Segment Start: Information shown

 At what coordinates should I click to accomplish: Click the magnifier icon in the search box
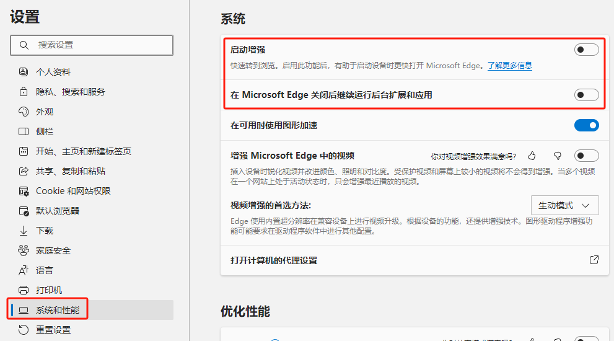point(24,45)
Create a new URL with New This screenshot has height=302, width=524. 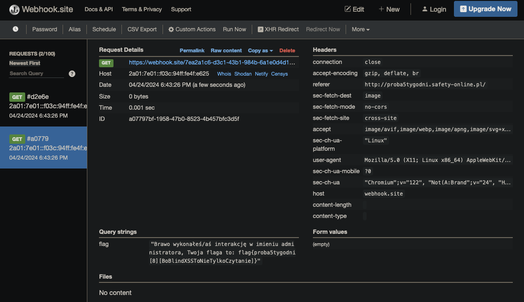pyautogui.click(x=389, y=9)
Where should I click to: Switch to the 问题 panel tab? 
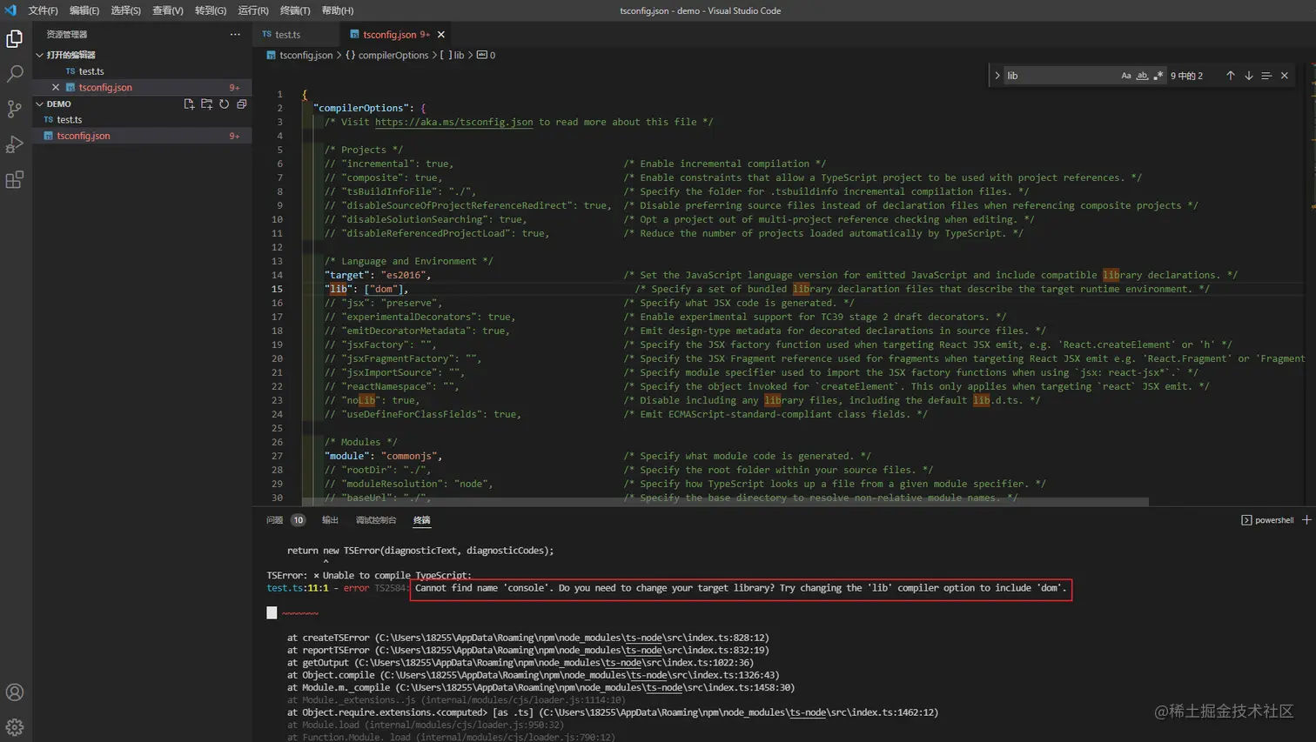(275, 520)
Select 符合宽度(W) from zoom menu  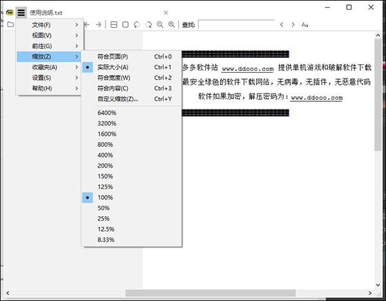coord(113,78)
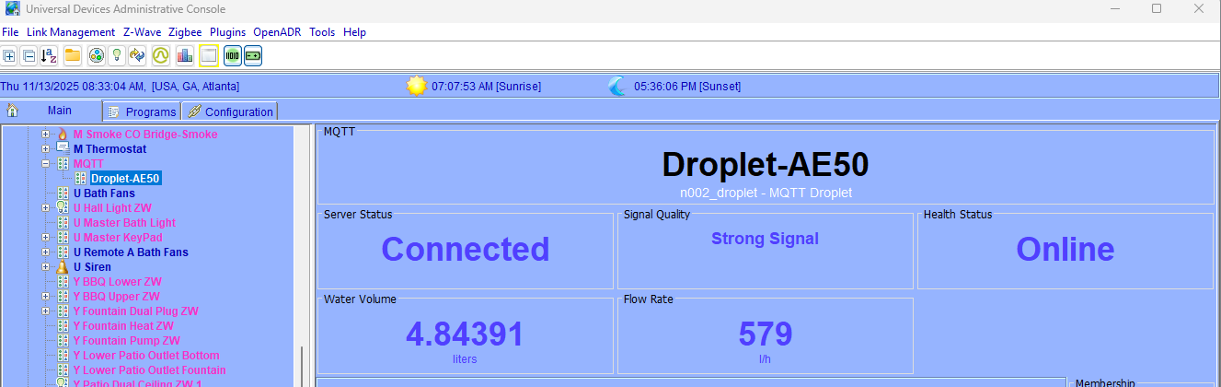Toggle the yellow-highlighted window view button
Image resolution: width=1221 pixels, height=387 pixels.
point(209,56)
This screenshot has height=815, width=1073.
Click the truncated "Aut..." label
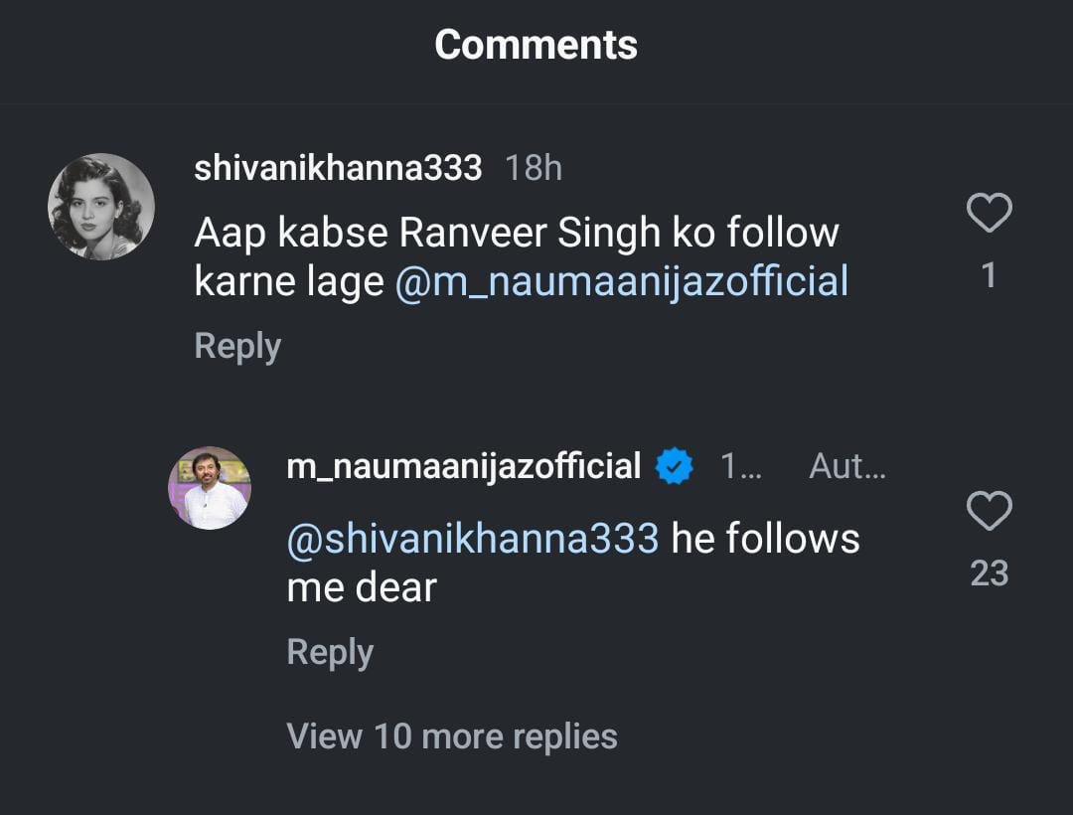click(846, 466)
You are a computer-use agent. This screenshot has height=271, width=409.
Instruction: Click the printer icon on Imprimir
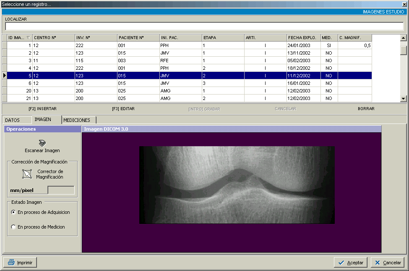11,262
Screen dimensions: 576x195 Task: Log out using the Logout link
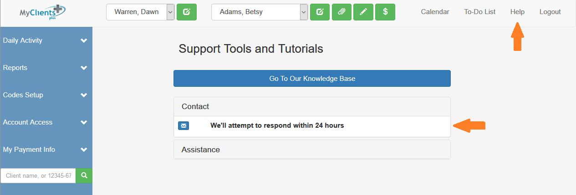[550, 12]
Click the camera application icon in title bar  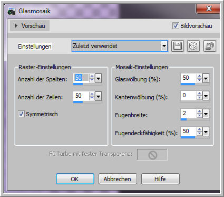point(12,12)
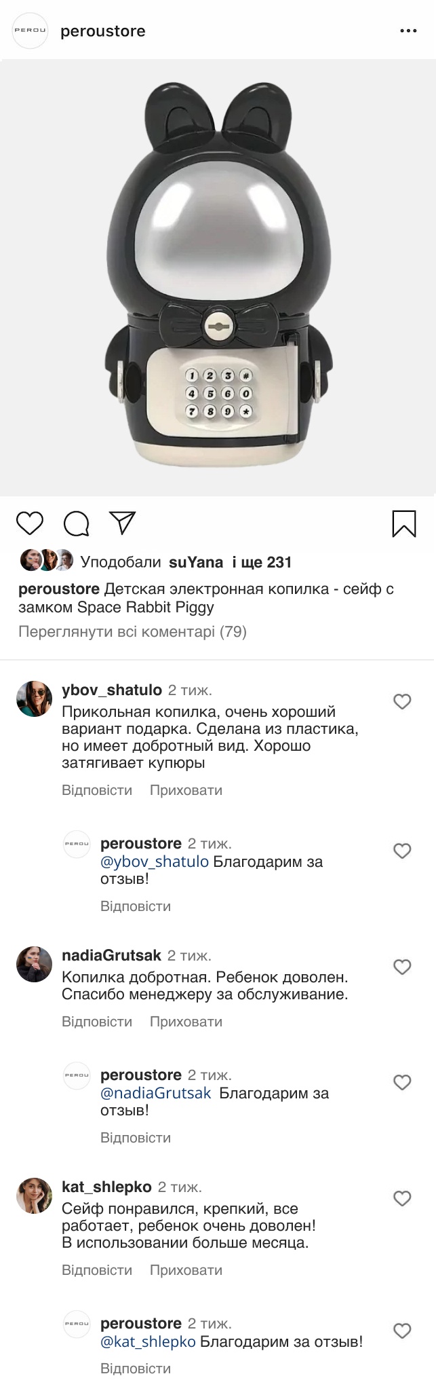This screenshot has width=436, height=1393.
Task: Like the post with heart icon
Action: pyautogui.click(x=30, y=523)
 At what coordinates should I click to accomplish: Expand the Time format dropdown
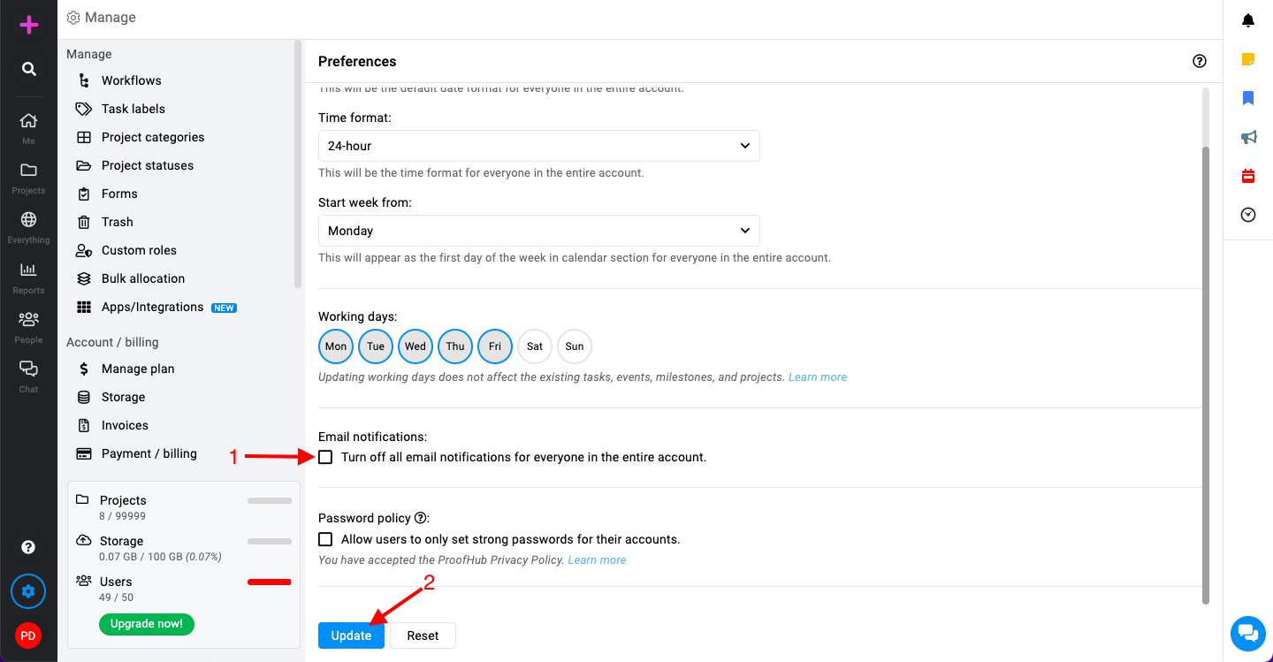[x=539, y=146]
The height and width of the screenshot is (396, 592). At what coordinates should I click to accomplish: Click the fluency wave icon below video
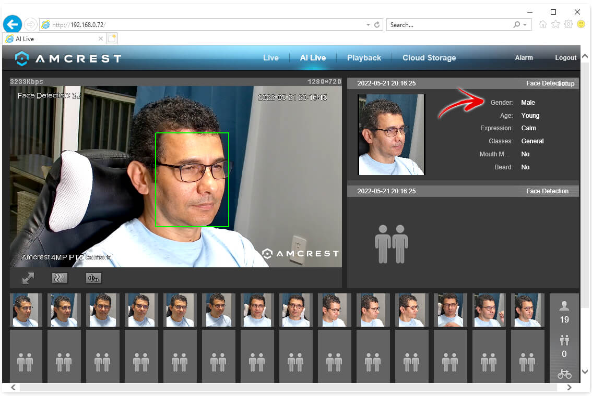click(60, 278)
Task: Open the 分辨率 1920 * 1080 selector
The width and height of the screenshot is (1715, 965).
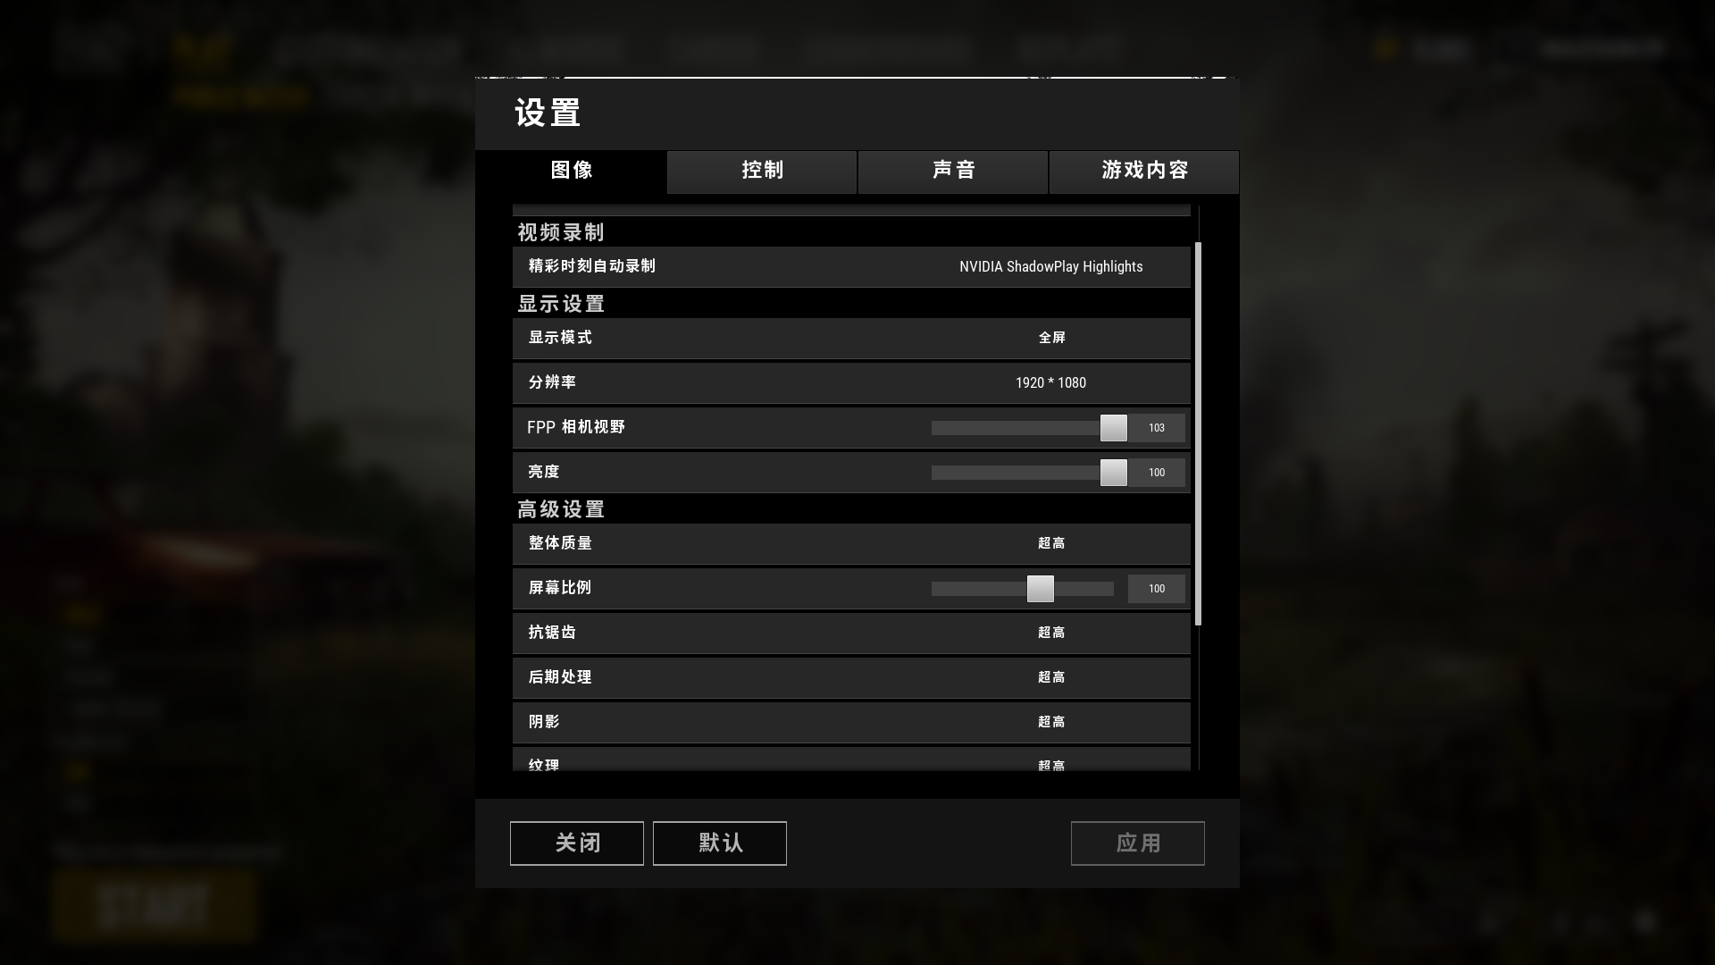Action: [x=1051, y=383]
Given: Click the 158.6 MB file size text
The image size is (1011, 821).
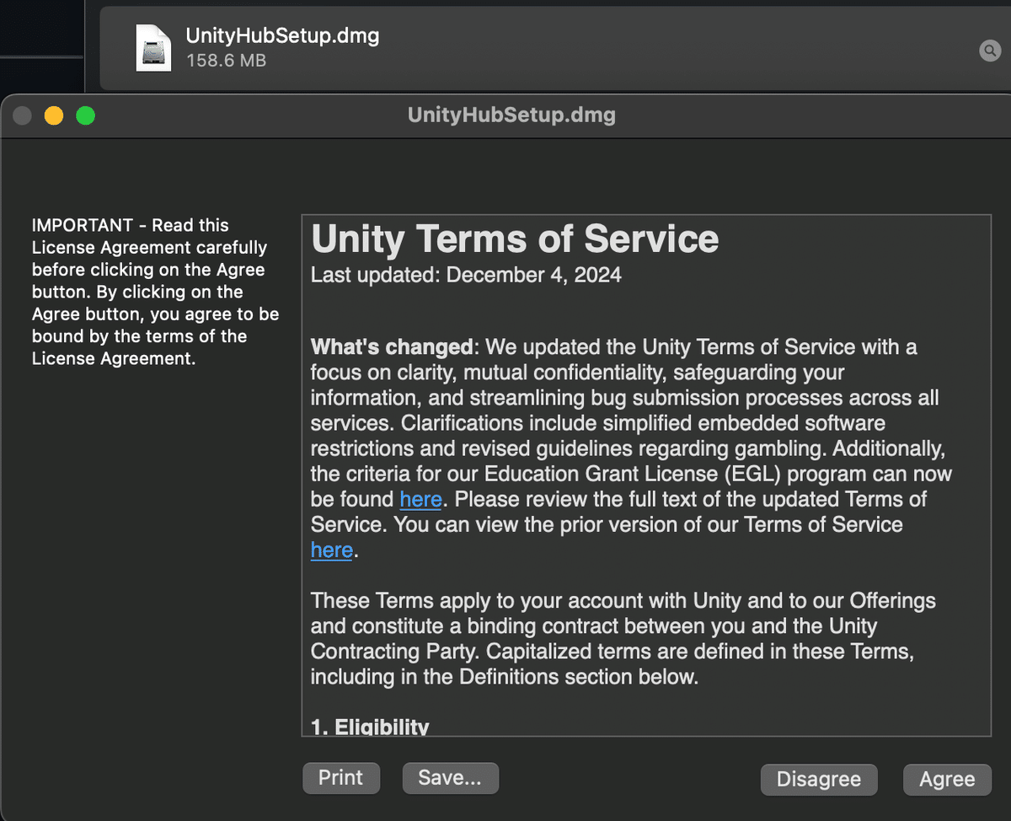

Segment End: Information shown

▶ Work request: Could you find each line in the entries that contains the string "size" and copy it?

▶ Result for this task:
Given: Click the 158.6 MB file size text
The image size is (1011, 821).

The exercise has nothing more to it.